Pengamat sejarah komik Marcell Bonneff berkomentar, komik R.A Kosasih telah berhasil membendung arus kmik asing di Indonesia. Sayang penerbit Melodi, yang menerbitkan komik wayang telah bangkrut, sehingga sulit dilacak berapa ribu eksemplar yang terjual. “Seingat saya, paling tidak satu bulan bias terjual 30.000 eksemplar untuk satu buku. Saya Cuma ingat, setiap minggu, selalu habis dan dicetak lagi,” kata Kosasih.
Sukses Kosasih tentu saja menimbulkan arus pertumbuhan komik wayang. Berbagai epigon Kosasih nongol, dan Kosasih yang rendah hati menyambut kedatangan para pelukis muda itu. Namun, cirri khas Kosasih tidak tertandingi. Kekhasan Kosasih, misalnya ia punya sikap dalam menggambarkan tokohnya. Kalau perlu dengan mengubah pakem. Ia menggambarkan Bima sebagai orang yang bertubuh besar, bukan raksasa. Kosasih juga menolak gambaran Kresna berkulit hitam.
Hubungan Kosasih dengan penerbit Melodi bukan hubungan bisnis resmi. “Kami tidak pakai kontrak-kontrakan seperti zaman sekarang. Namanya juga zaman baheula. Setelah komik laku dijual, saya dapat persen lagi, gitu aja.
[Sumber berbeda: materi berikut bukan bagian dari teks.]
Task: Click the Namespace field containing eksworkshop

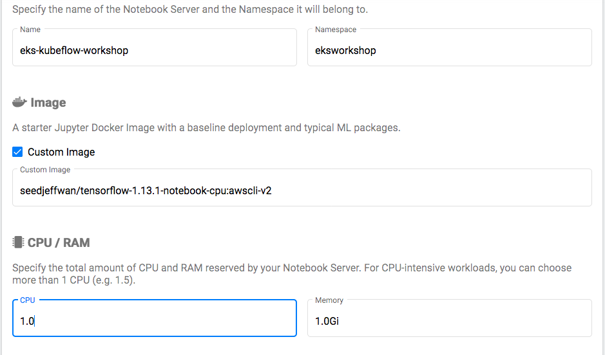Action: click(449, 50)
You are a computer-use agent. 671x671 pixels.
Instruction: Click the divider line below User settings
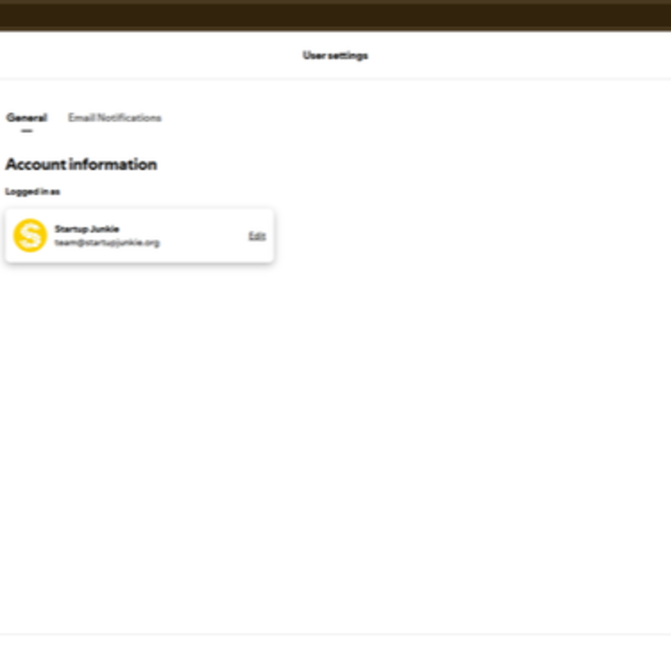335,79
Dengan suksenya Mahabharata dan Ramayana, saya bias membangun rumah kecil ini,” katanya bangga. Kosasih mengaku, ia tak pernah diberi tahu berapa banyak bukunya laku saat itu. “Tapi yang jelas semua keperluan pribadi saya dipenuhi.”
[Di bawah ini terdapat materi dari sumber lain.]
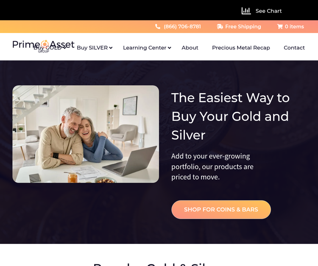This screenshot has height=266, width=318.
Task: Click the Prime Asset Group logo text
Action: coord(43,46)
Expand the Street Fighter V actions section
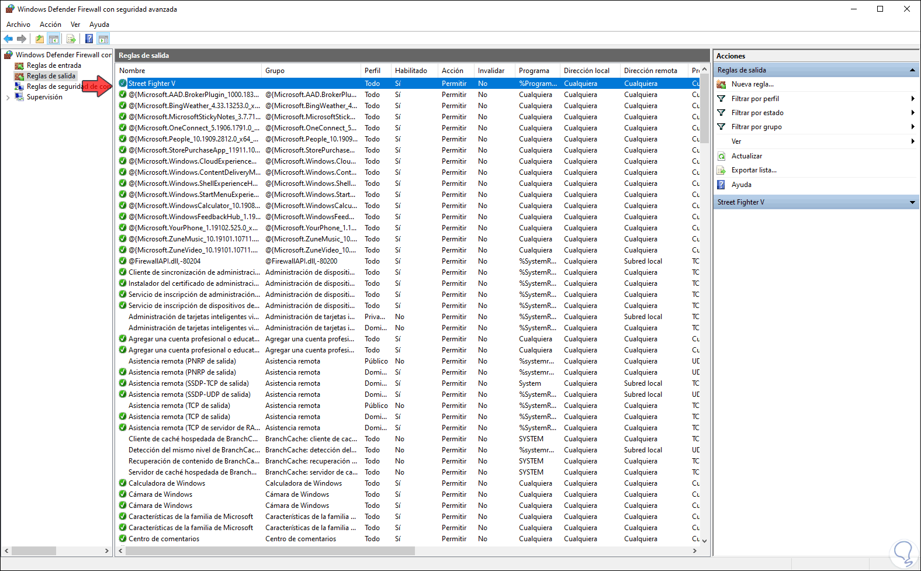The width and height of the screenshot is (921, 571). (912, 202)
Agaknya, karena hubungan pelukis dan penerbitnya bukan bisnis resmi. Kosasih tidak pernah mempersoalkan hak cipta. “Kurang jelas kalau soal hak cipta, saya nggak tahu mestinya gimana.”
Pada 1955, karena permintaan melukis komik semaikn meningkat dan Kosasih kewalahan membagi waktu, ia memutuskan berhenti dari pekerjaannya sebagai pelukis di Departemen Pertanian. “Soalnya saya lebih suka melukis komik pada siang hari ketika matahari masih hangat, artinya bentrokan dengan waktu kerja saya di Departemen Pertanian.” Karena berhenti atas permintaan sendiri, Kosasih tidak mendapat pension. Sejak itu, hidupnya memang hanya dari melukis komik.
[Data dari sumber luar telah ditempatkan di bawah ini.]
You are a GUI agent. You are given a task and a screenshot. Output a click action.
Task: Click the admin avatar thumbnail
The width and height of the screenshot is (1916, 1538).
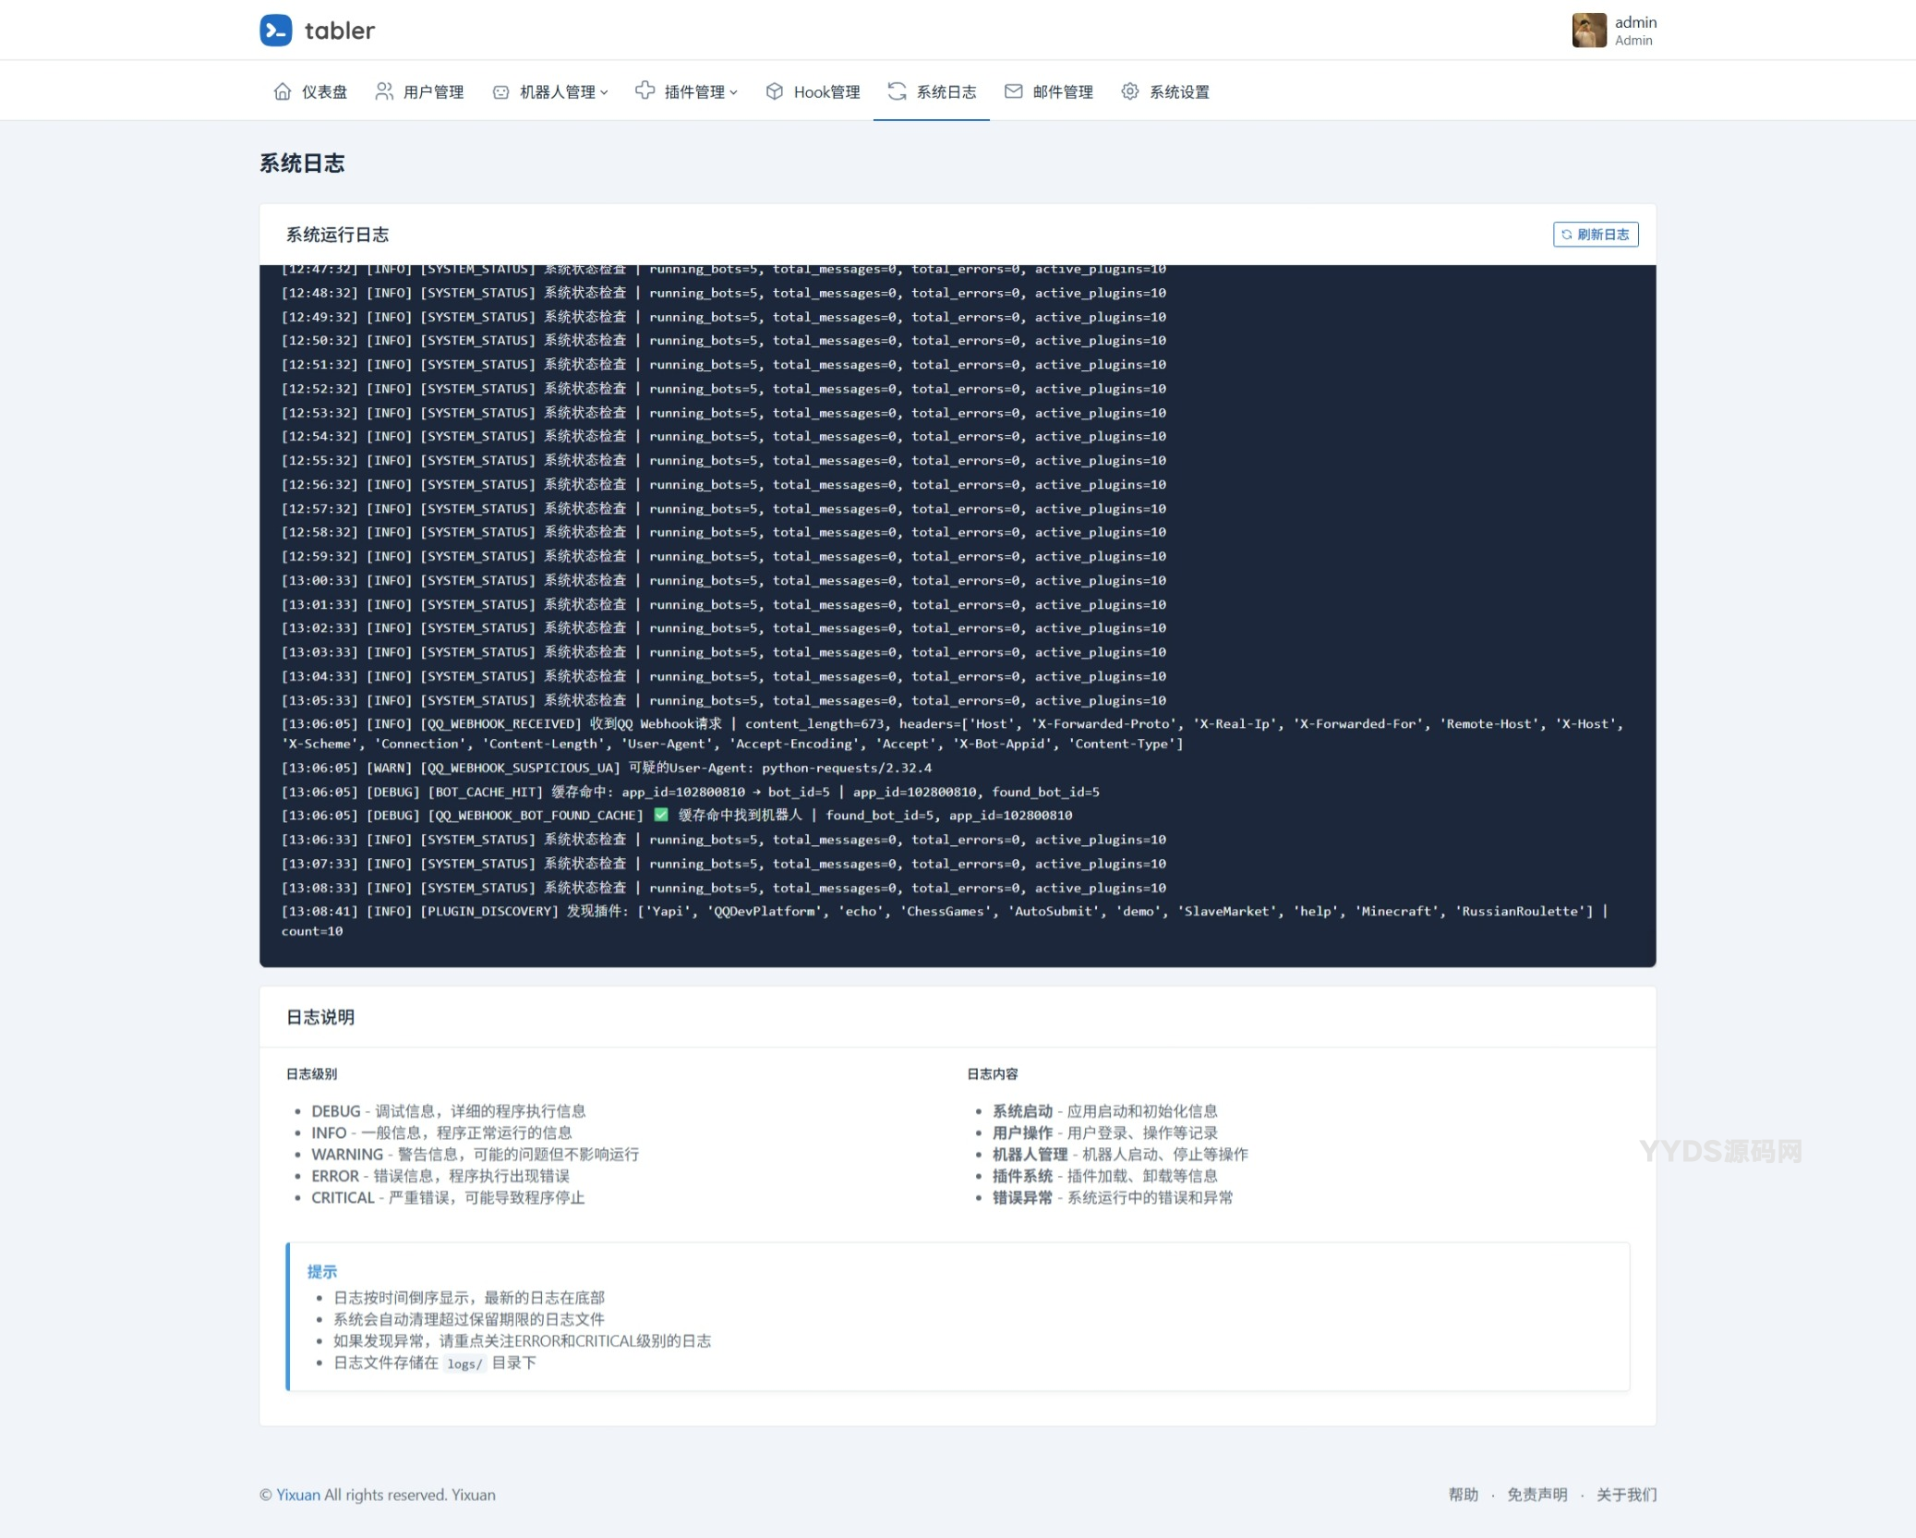[x=1588, y=30]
Kosasih mulai professional dalam bekerja. Ia berusaha efisien, menghadapi banyaknya naskah komik yang harus dibuatnya. Pada masa ini Kosasih mempekerjakan keponakannya Atmadja “Saya menggambar dan mengarang teks, Atmadja yang menyalin teks itu dengan huruf lebih rapi ke gambar.” Dengan cara ini, pada tahun 1956 serial Mahabharata dan Ramayana selesai di gambar.
Kosasih kemudian kembali ke komik superhero, seperti Kala Denda. Tapi, karena intensnya hubungan Kosasih dengan proses menggambar Mahabharata dan Ramayana, tak bias dihindari komik-komiknya yangbaru menampakkan pengaruh wayang, mulai dari kostum, gerak-gerik tokoh, hingga dialognya.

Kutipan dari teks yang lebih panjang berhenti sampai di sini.